● VORLIEGENDER AUSZUG:
%%
Sprachgeschichten

Sprachgeschichten

Buchbesprechung
Gaston Dorren

Zuerst im Kielwasser der Debatten um die Rechtschreibreform und erst recht angesichts der Auseinandersetzungen um das Gendern wurde Sprache zu einem allgemeinen Thema. Inzwischen sitzen an jedem Küchen- und Kneipentisch Hobbylinguisten, und immer mehr Bücher liefern ihnen Argumente, Informationen und Geschichten zu Sprachen, ihrer Vielfalt und ihren Besonderheiten. Stefana Sabin ist Gaston Dorren auf seine Reise „in 20 Sprachen um die Welt“ gefolgt.
%%
● BEREITGESTELLTES MATERIAL:
%%
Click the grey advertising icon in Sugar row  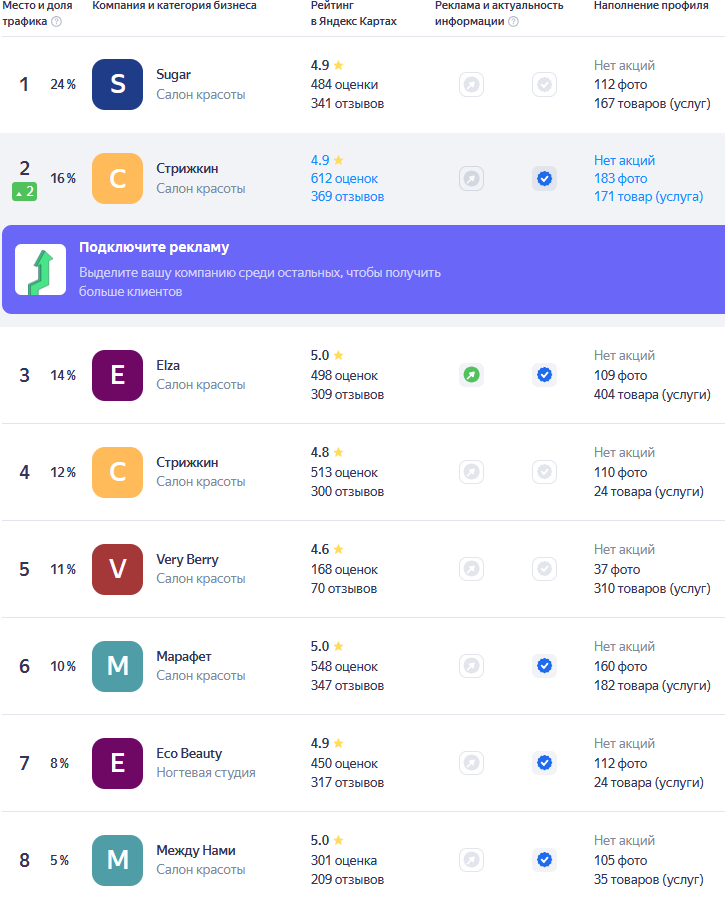tap(471, 85)
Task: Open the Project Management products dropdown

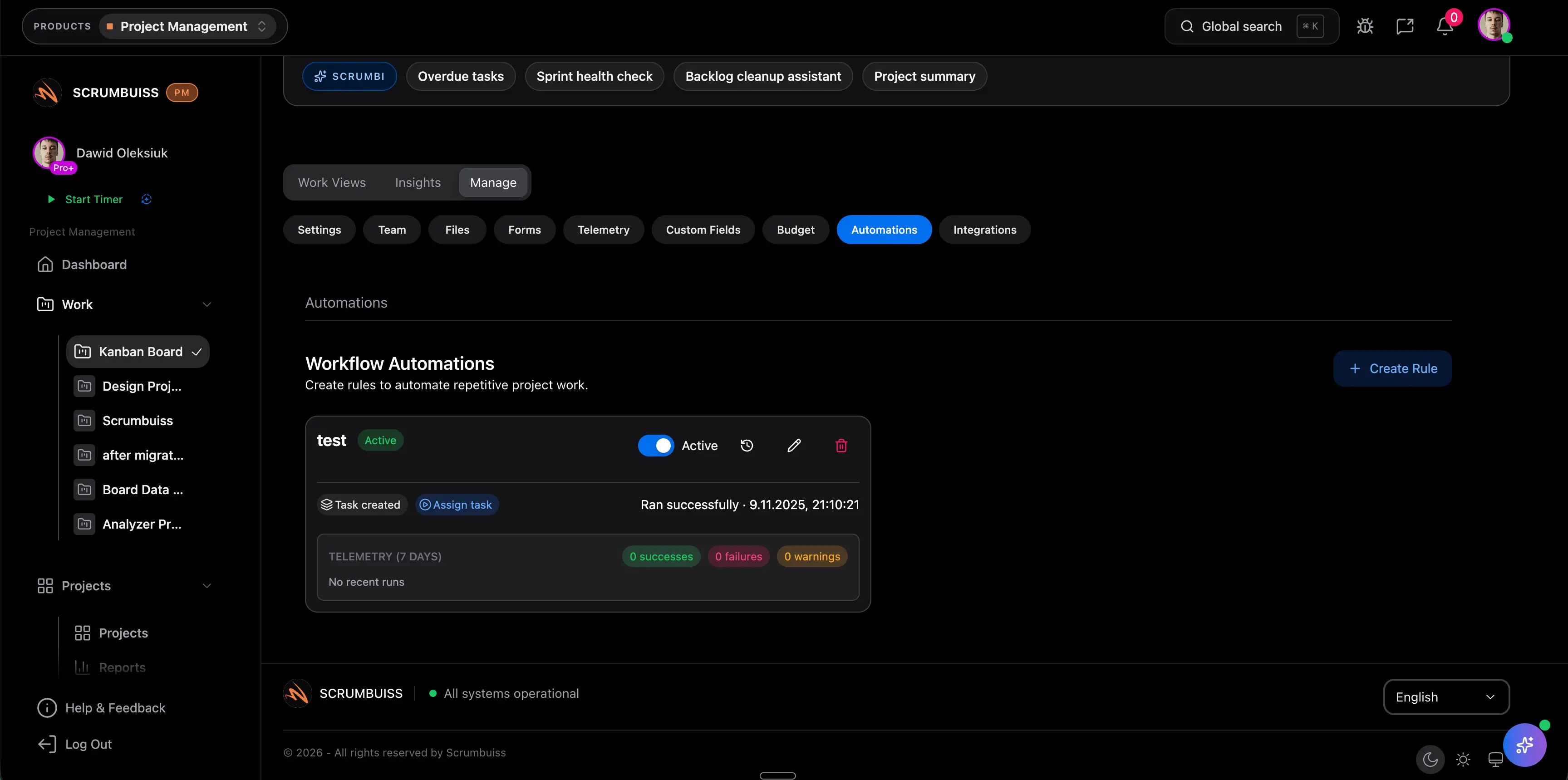Action: click(x=187, y=26)
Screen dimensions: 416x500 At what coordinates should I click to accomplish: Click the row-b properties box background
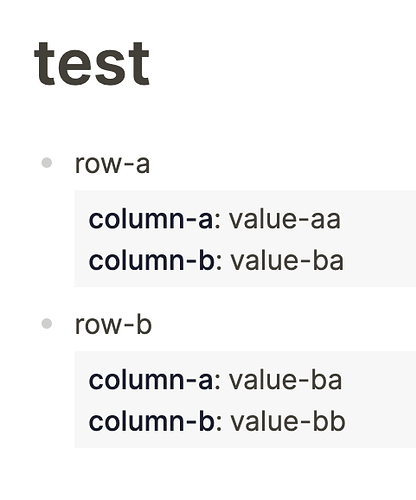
%%
● KURZE ÜBUNG 1:
Stimmen die folgenden Aussagen mit der Buchbesprechung überein? Antworte jeweils mit Ja oder Nein und zitiere die entscheidenden Worte aus der Buchbesprechung wörtlich. (a) Zum allgemeinen Thema wurde Sprache zuerst durch die Auseinandersetzungen um das Gendern. (b) Stefana Sabin ist Gaston Dorren auf seiner Reise gefolgt. (c) Immer weniger Bücher liefern Hobbylinguisten Argumente.
● KURZE ÜBUNG 2:
Setze die Buchbesprechung über Gaston Dorrens Reise in 20 Sprachen um die Welt nach ihrem letzten Satz fort.

● ERGEBNIS DER ÜBUNG 1:
(a) Nein: „Zuerst im Kielwasser der Debatten um die Rechtschreibreform“
(b) Ja: „Stefana Sabin ist Gaston Dorren auf seine Reise „in 20 Sprachen um die Welt“ gefolgt.“
(c) Nein: „immer mehr Bücher liefern ihnen Argumente, Informationen und Geschichten“

● ERGEBNIS DER ÜBUNG 2:
In 20 Sprachen um die Welt

Längst wird Sprache nicht mehr allein in akademischen Seminaren behandelt, sondern ebenso oft in Feuilletons und Sachbüchern. Zu jenen, die die Beschreibung von Sprachen zu ihrem Thema gemacht haben, gehört der holländische Journalist Gaston Dorren, der nach eigenen Angaben gesprochen hat, bevor er laufen konnte, und als Jugendlicher schon mehrere Sprachen gelernt hat. Heute gibt Dorren an, fünf Sprachen zu sprechen und weitere elf lesen zu können. Er hat, entnimmt man seinen sparsamen autobiographischen Angaben, in seiner jugendlichen Begeisterung die Möglichkeit eines Berufs entdeckt und nennt sich heute language writer – und ist als solcher sehr erfolgreich. Er hat über die Eigenarten seiner Muttersprache, die Sprachen der Migranten in den Beneluxländern und die europäischen Sprachen geschrieben und wendet sich in seinem letzten Buch der Welt zu: Babel. In 20 Sprachen um die Welt ist gerade in deutscher Übersetzung und mit Anpassung an die deutschsprachige Leserschaft anerschienen.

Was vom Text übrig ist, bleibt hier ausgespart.